* [Directions for this task]: Repeat the lines of the data below that start at the line containing "The height and" and go through the end of the data, both ends included. Leave the pictures out of your answer.

Text and item location data
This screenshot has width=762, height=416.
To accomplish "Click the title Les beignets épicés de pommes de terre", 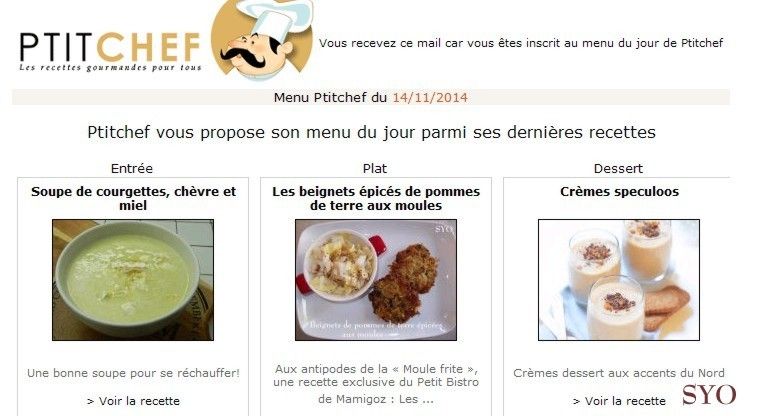I will coord(376,198).
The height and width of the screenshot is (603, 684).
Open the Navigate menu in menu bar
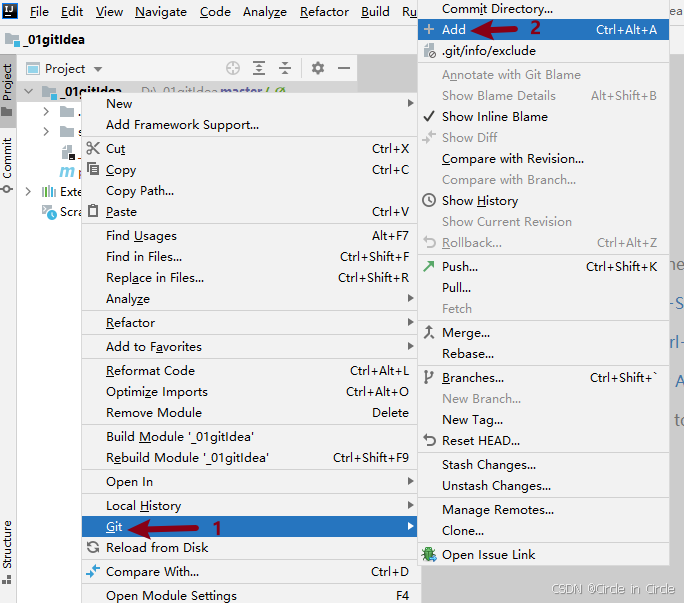161,12
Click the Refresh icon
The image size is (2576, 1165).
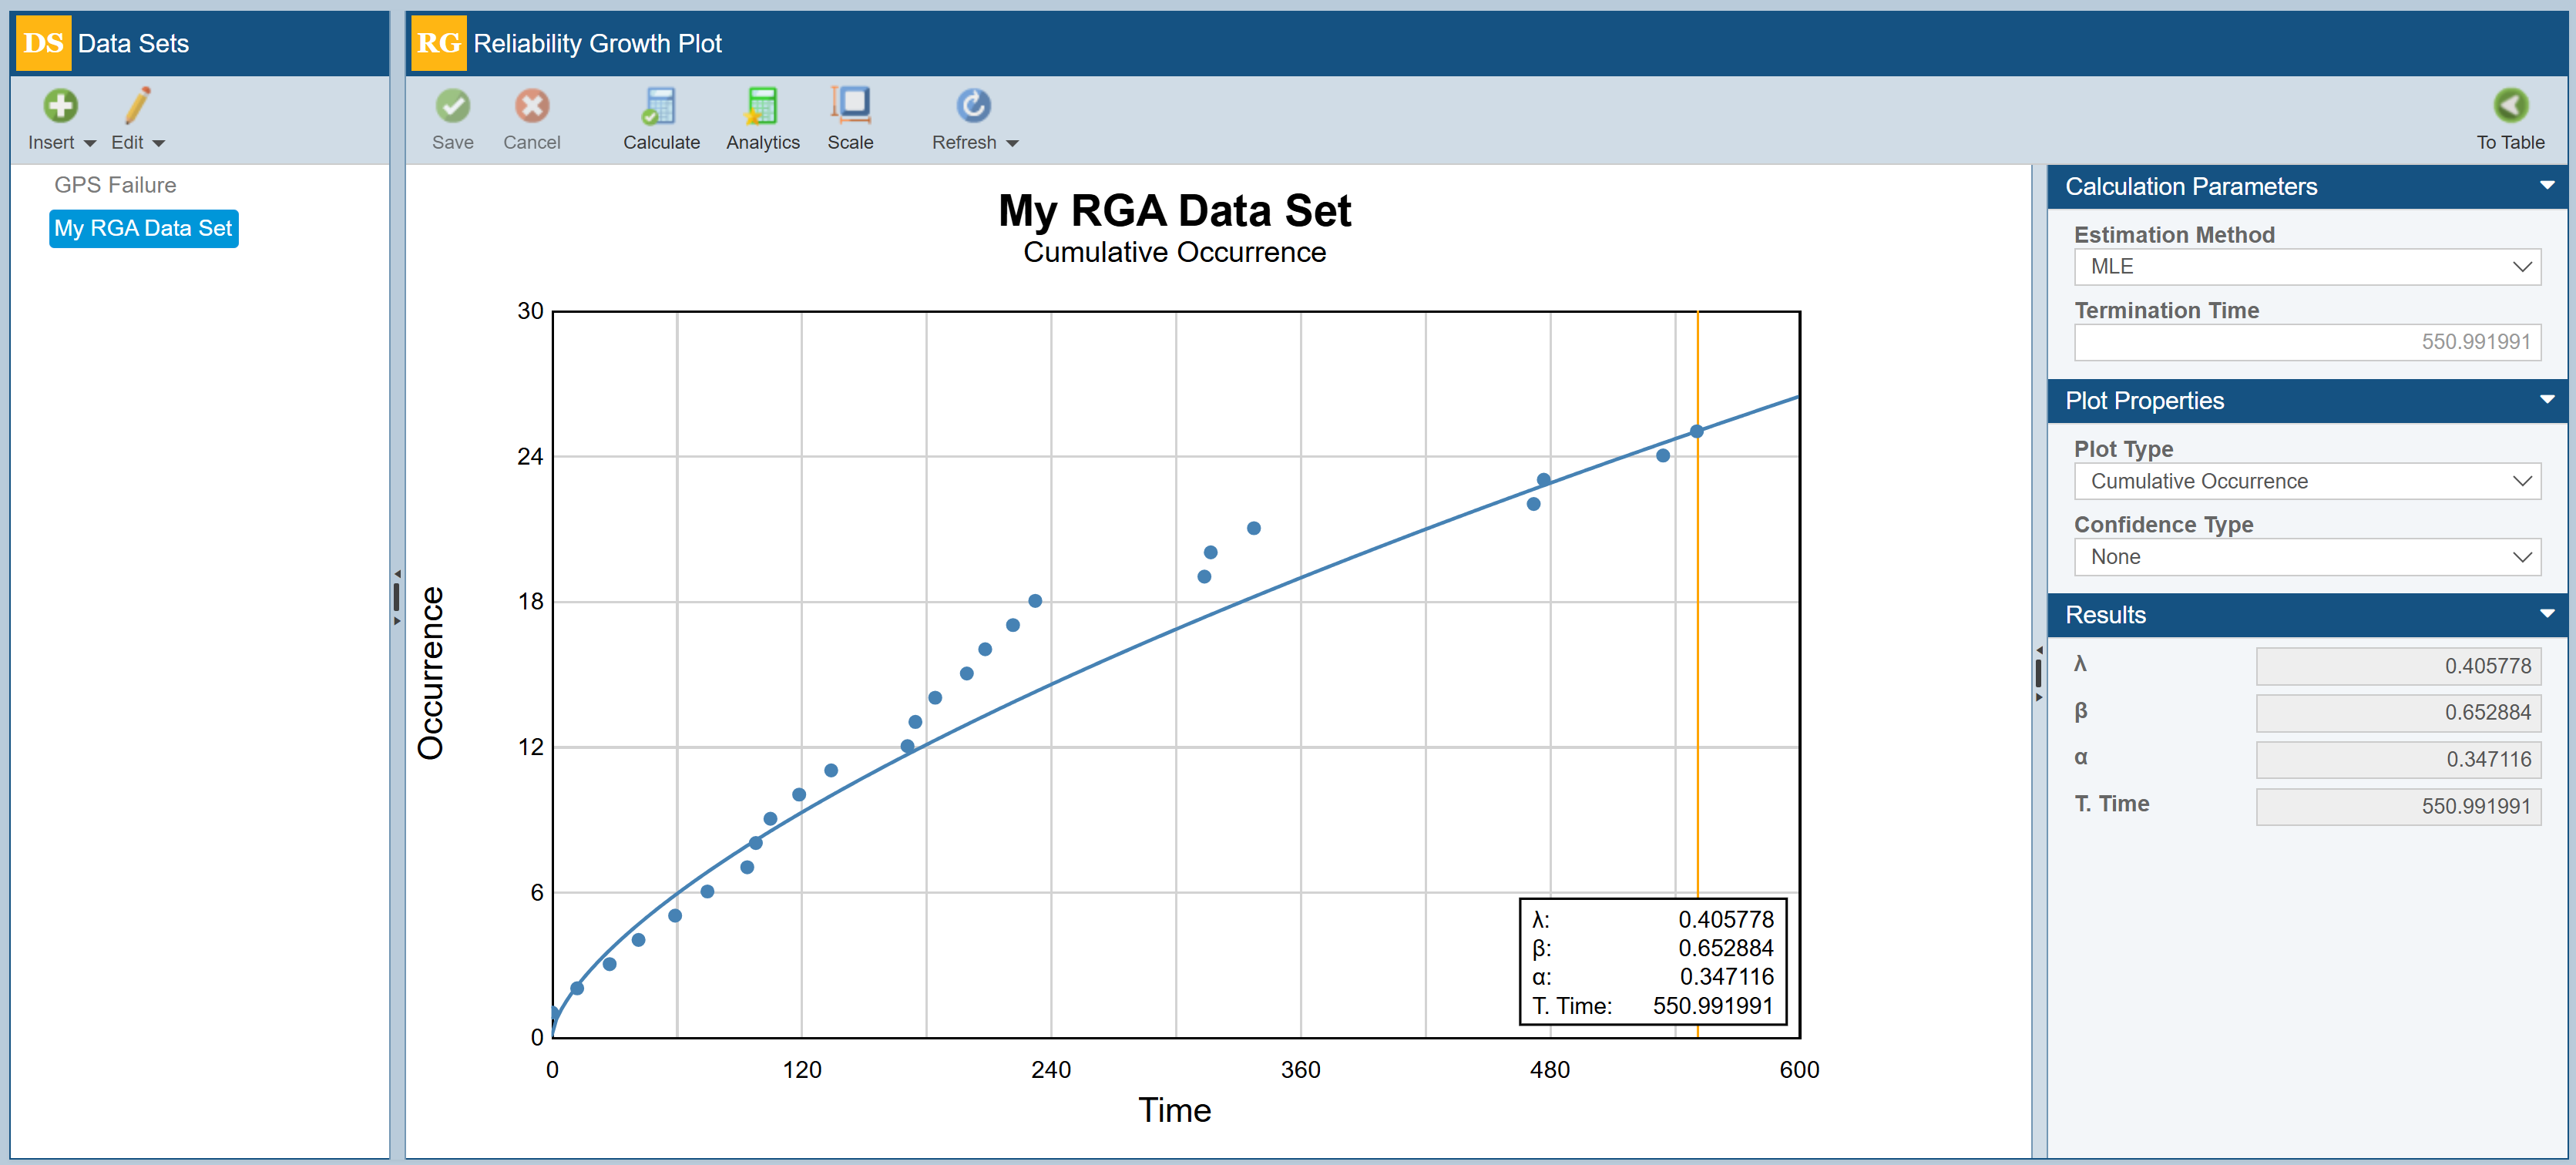tap(973, 105)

* [Final result]:
The height and width of the screenshot is (603, 684).
Open the Navigate menu in menu bar
161,12
Click the Refresh icon
The image size is (2576, 1165).
tap(973, 105)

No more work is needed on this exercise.